◆ Written request a:
Answer these questions about the wartime memoir, marking each answer to match its question:
(i) At which firm did the writer serve time as a Machine Tool Fitter?
(ii) Where did the writer train after joining the Royal Navy?
(iii) On which ship did the writer steam up to the Admiralty Islands?

◆ Quoted passage:
A WAR TIME LIFE ON THE OCEAN WAVE

I was born in 1916, and served my time as a Machine Tool Fitter at Archdale’s in Worcester. When the war started, my work was classified as a ‘reserved occupation’, so I wasn’t called up.

I remember coming home from work about the middle of 1942, and I saw a terrific glow in the sky to the North-East — it was Coventry being blitzed. I really felt “I wasn’t doing my bit”, so I volunteered, and joined the Royal Navy as an E.R.A. (Engine Room Artificer). We trained at HMS Drake, a shore station at Plymouth. I was then made up to a P.O (Petty Officer), and subsequently C.P.O. (Chief Petty Officer).

For some time I was based on the repair ship H.M.S. Lancashire and then transferred to Liverpool.

A big fleet was mustering — this was some time in 1943, and we learnt that we were sailing for Gibraltar. We were allocated hammocks. The ship was very crowded, and the sea was choppy. The Master at Arms (equivalent to a Sergeant Major), told me to eat two breakfasts. “Why?” I asked “Well” he said “With this sort of weather, a lot of chaps won’t want anything!” My word, they were lining up at the ship’s rail, heaving away!

From Gibraltar, we went to Port Said, and down the Suez Canal. We knew we were being watched because the Arabs chased us all the way down the canal. After refuelling at Aden, we sailed for Bombay. I had a few days leave at Minah Camp and on the way back to the docks, saw elephants walking in the streets. What a surprise that was, and then we moved on to Sydney via Colombo.

There were 3 or 4 weeks training at the shore based repair centre. ‘The Golden Hind” in Sydney, then onto the destroyer ‘Norma’ and H.M.S. ‘Artifex’ — which was a floating workshop.

With the war in its last year we steamed up to the Admiralty Islands on H.M.S. ‘Chaser’ — a back-up Aircraft Carrier. We repaired lots of ships — H.M.S. ‘Corsair’, ‘Firefly’, ‘Speaker’ and ‘Arbiter’.

◆ Written request b: In the listing, write out every line again, requests included, from the line that contains "Where should I click to: Open" through the end of the listing, and shift each click coordinate in the answers by -77. Give only those lines.

[Records from a collection]

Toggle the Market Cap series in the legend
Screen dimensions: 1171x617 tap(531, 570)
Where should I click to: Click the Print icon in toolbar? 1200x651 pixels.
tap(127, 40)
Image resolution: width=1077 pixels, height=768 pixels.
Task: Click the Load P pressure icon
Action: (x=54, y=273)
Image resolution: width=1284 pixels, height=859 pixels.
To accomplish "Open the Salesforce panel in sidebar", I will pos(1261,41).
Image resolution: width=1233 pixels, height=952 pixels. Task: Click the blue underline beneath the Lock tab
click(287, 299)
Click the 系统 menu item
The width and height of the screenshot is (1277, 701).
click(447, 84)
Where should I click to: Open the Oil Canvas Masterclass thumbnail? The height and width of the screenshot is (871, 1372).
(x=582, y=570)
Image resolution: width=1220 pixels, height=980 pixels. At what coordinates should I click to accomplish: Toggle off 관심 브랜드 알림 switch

◆ Full solution a:
(i) Archdale's in Worcester
(ii) HMS Drake, a shore station at Plymouth
(iii) H.M.S. 'Chaser', a back-up Aircraft Carrier

◆ Full solution b:
Where should I click to: Open the Oil Canvas Masterclass thumbnail? The height and width of the screenshot is (871, 1372).
(x=505, y=493)
Image resolution: width=1220 pixels, height=980 pixels. At what coordinates should I click to accomplish: Toggle off 관심 브랜드 알림 switch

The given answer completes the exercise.